--- Data extracts ---
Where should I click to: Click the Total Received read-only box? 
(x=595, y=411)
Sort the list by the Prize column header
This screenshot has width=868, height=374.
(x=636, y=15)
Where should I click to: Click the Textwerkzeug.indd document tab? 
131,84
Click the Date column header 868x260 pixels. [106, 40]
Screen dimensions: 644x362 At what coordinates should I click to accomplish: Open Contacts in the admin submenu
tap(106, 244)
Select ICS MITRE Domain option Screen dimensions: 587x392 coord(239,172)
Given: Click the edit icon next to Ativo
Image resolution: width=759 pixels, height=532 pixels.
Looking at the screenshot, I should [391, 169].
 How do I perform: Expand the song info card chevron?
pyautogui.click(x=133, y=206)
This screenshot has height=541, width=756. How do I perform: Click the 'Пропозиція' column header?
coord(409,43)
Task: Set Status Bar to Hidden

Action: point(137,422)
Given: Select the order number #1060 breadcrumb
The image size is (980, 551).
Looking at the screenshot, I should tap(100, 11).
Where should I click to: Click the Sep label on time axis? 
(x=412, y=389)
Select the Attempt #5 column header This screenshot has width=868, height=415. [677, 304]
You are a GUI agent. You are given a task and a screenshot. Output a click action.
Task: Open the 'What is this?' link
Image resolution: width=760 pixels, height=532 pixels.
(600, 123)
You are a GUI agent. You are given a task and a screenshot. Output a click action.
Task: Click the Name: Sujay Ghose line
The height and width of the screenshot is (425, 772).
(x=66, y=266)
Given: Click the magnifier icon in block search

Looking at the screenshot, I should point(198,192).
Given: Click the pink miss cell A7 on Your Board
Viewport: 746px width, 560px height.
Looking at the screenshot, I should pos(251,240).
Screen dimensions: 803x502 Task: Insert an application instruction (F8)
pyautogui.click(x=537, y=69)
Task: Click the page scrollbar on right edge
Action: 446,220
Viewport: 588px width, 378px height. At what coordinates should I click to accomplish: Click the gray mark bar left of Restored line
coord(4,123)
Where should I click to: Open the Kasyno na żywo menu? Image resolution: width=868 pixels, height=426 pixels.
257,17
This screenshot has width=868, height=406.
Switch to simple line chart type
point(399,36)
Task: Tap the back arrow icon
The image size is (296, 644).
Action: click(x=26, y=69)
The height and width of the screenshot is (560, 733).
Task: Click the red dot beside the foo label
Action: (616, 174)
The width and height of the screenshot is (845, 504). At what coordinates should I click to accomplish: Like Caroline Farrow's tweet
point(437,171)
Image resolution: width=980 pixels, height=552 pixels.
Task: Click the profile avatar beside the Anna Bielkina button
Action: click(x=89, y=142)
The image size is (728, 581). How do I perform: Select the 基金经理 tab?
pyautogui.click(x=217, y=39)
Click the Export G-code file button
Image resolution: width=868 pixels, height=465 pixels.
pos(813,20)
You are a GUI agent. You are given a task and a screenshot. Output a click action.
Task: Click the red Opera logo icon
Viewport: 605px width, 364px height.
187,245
---
Without altering a single word, set down all the entries again.

Where should I click to: Click the Total Received read-only box? 
(x=595, y=411)
Sort the list by the Prize column header
This screenshot has width=868, height=374.
(x=636, y=15)
Where should I click to: Click the Textwerkzeug.indd document tab? 
131,84
Click the Date column header 868x260 pixels. [106, 40]
Screen dimensions: 644x362 At what coordinates should I click to accomplish: Open Contacts in the admin submenu
tap(106, 244)
Select ICS MITRE Domain option Screen dimensions: 587x392 coord(239,172)
Given: Click the edit icon next to Ativo
Image resolution: width=759 pixels, height=532 pixels.
Looking at the screenshot, I should [391, 169].
 How do I perform: Expand the song info card chevron?
pyautogui.click(x=133, y=206)
This screenshot has height=541, width=756. How do I perform: Click the 'Пропозиція' column header?
coord(409,43)
Task: Set Status Bar to Hidden

Action: point(137,422)
Given: Select the order number #1060 breadcrumb
The image size is (980, 551).
Looking at the screenshot, I should tap(100, 11).
Where should I click to: Click the Sep label on time axis? 
(x=412, y=389)
Select the Attempt #5 column header This screenshot has width=868, height=415. [677, 304]
You are a GUI agent. You are given a task and a screenshot. Output a click action.
Task: Open the 'What is this?' link
Image resolution: width=760 pixels, height=532 pixels.
(600, 123)
You are a GUI agent. You are given a task and a screenshot. Output a click action.
Task: Click the Name: Sujay Ghose line
The height and width of the screenshot is (425, 772).
(x=66, y=266)
Given: Click the magnifier icon in block search

Looking at the screenshot, I should point(198,192).
Given: Click the pink miss cell A7 on Your Board
Viewport: 746px width, 560px height.
Looking at the screenshot, I should pos(251,240).
Screen dimensions: 803x502 Task: Insert an application instruction (F8)
pyautogui.click(x=537, y=69)
Task: Click the page scrollbar on right edge
Action: 446,220
Viewport: 588px width, 378px height. At what coordinates should I click to accomplish: Click the gray mark bar left of Restored line
coord(4,123)
Where should I click to: Open the Kasyno na żywo menu? Image resolution: width=868 pixels, height=426 pixels.
257,17
This screenshot has width=868, height=406.
Switch to simple line chart type
point(399,36)
Task: Tap the back arrow icon
The image size is (296, 644).
Action: click(x=26, y=69)
The height and width of the screenshot is (560, 733).
Task: Click the red dot beside the foo label
Action: (616, 174)
The width and height of the screenshot is (845, 504). At what coordinates should I click to accomplish: Like Caroline Farrow's tweet
point(437,171)
Image resolution: width=980 pixels, height=552 pixels.
Task: Click the profile avatar beside the Anna Bielkina button
Action: click(x=89, y=142)
The image size is (728, 581). How do I perform: Select the 基金经理 tab?
pyautogui.click(x=217, y=39)
Click the Export G-code file button
Image resolution: width=868 pixels, height=465 pixels.
pos(813,20)
You are a GUI agent. You are given a task and a screenshot. Output a click action.
Task: Click the red Opera logo icon
Viewport: 605px width, 364px height.
187,245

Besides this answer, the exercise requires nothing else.